Nothing could be further from the truth. First internet access is widely available, at reasonable rates. China is actually the world’s largest social media market. It’s just a bit different from what we know here.
At the last count, there were 513 million internet users in China – that’s more than double the number in the United States of 245 million, those numbers from McKinsey. And more than 300 million Chinese use social networks and blogs. – that’s roughly equivalent to the combined population of France, Germany, Italy, Spain, and Britain. In addition, China’s online users spend more than 40 percent of their time online on social media. China has its own forms of social media – their Twitter equivalent was on the go 18 months before the US, and many use it to tell people about articles in papers like the New York Times is widespread. There’s a Chinese equivalent to Facebook, Weibo.

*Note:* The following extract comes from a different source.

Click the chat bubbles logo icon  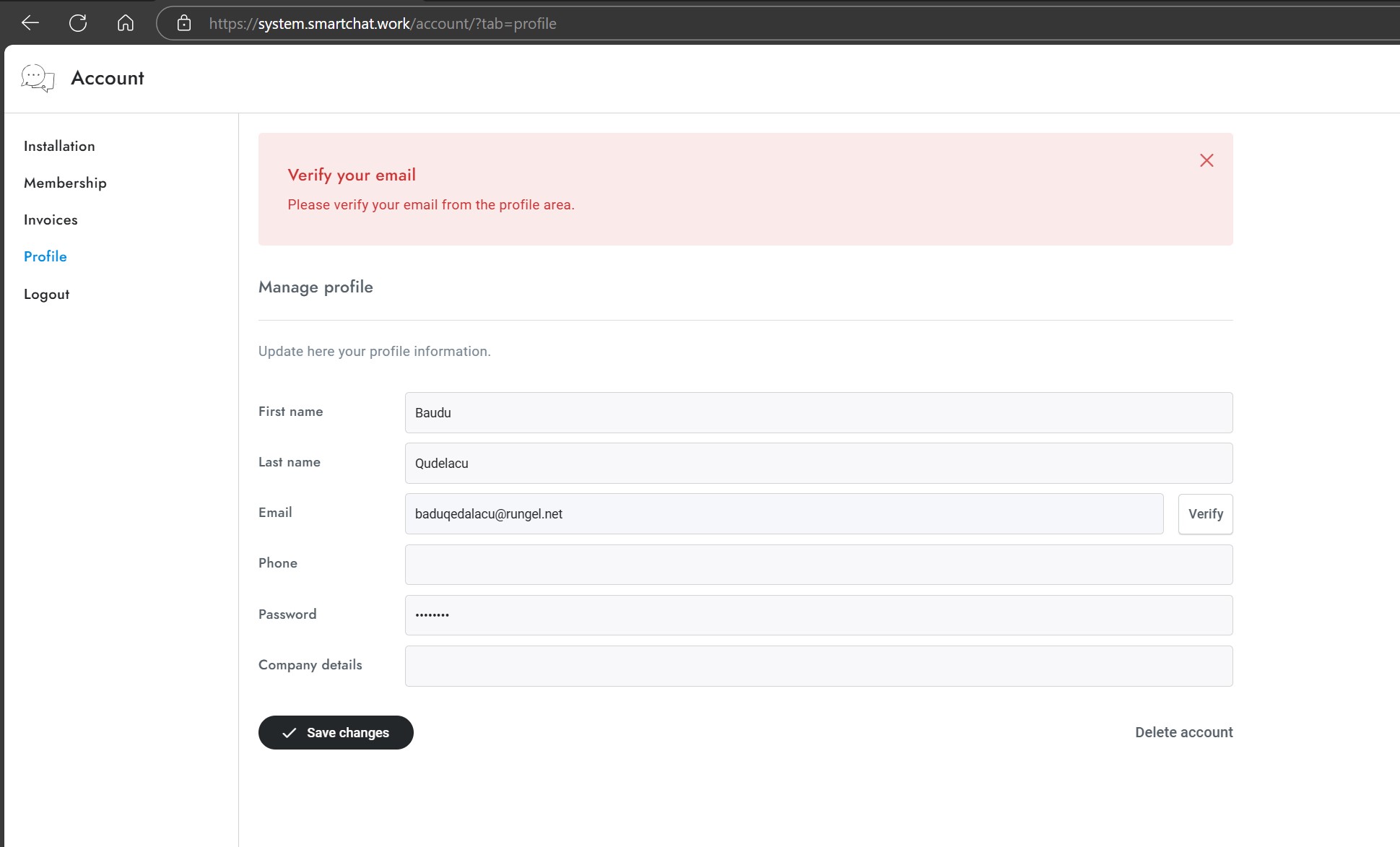click(x=38, y=78)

The explosive growth in social media shows no sign of abating – and makes it difficult for the government to censor it – unlike traditional media, for which a license is required.

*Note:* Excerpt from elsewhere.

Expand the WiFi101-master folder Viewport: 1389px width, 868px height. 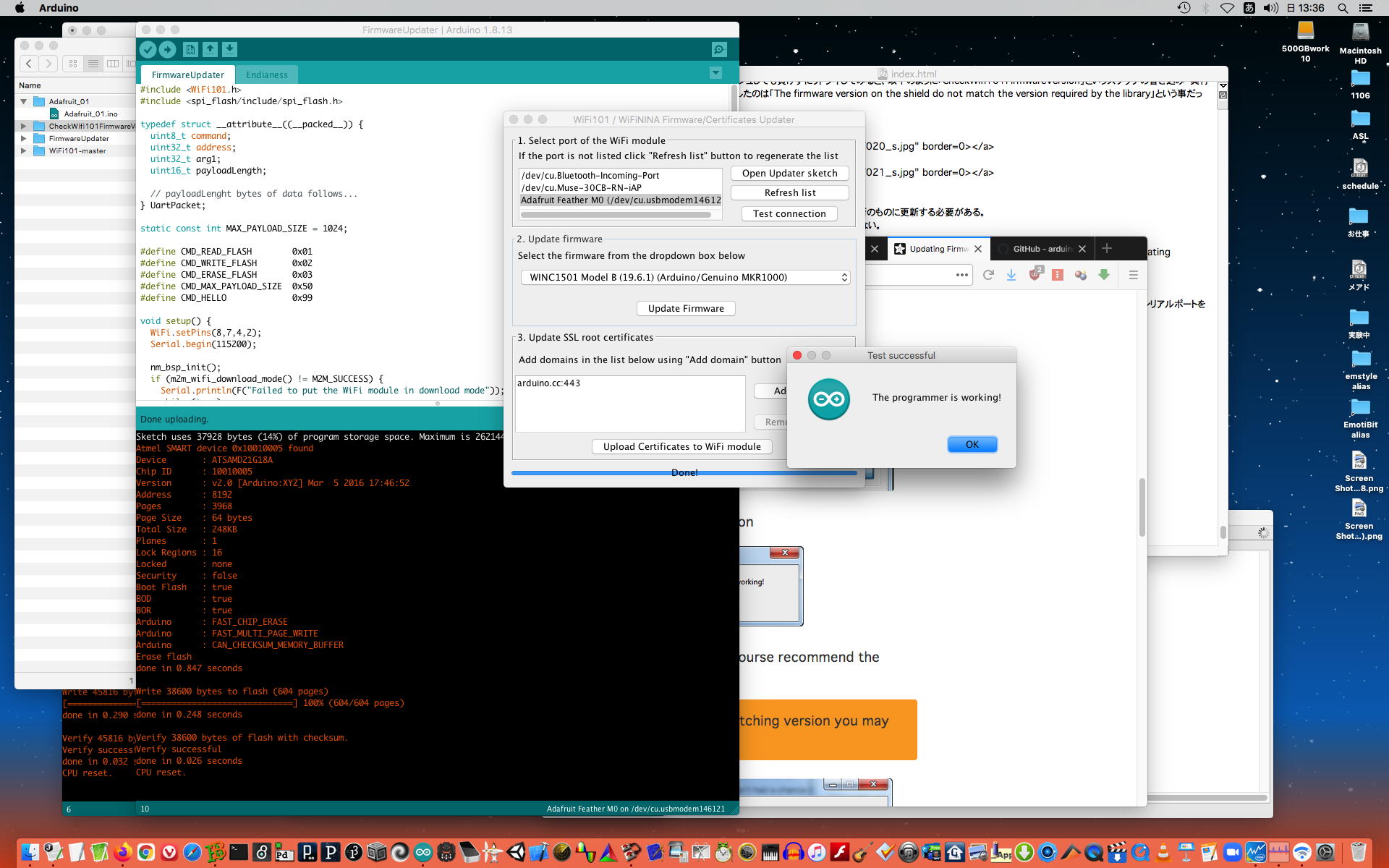pos(24,150)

But the Beijing government does use software and thousands of police to keep a watch on the more contentious sites and the people that use them.
But, to counter this, the Hong Kong University’s China Media Project has developed advanced software called Weiboscope to track down examples of government censorship, and analyses this on its web site. Hong Kong’s press is also very free and critical – despite having been 15 years under Chinese rule.
Also there are hundreds of social networks – many of them localized. That’s one reason it is so popular. Many access it by mobile phones – there are over 100 million mobile phone users in China.
As you’d expect advertisers love it, and are much more innovative than Australian companies in their use of it. Estee Lauder, for example, launched a 40-episode drama for its Clinique brand on social media. It can be watched each day on a dedicated web site, which also plays out to mobile phones, and to screens in buses and trains. It has been watched 21 million times – and Clinique’s sales have Xilai risen sharply. The Chinese are indeed leading the world in internet marketing.
And just to conclude, the Chinese are inveterate travelers. Maybe instead of wasting its money on old media campaigns likely the eminently forgettable “Where the Bloody Hell are you?”, perhaps Tourism Australia should look at using video on China’s social networks to promote our country. Thank you.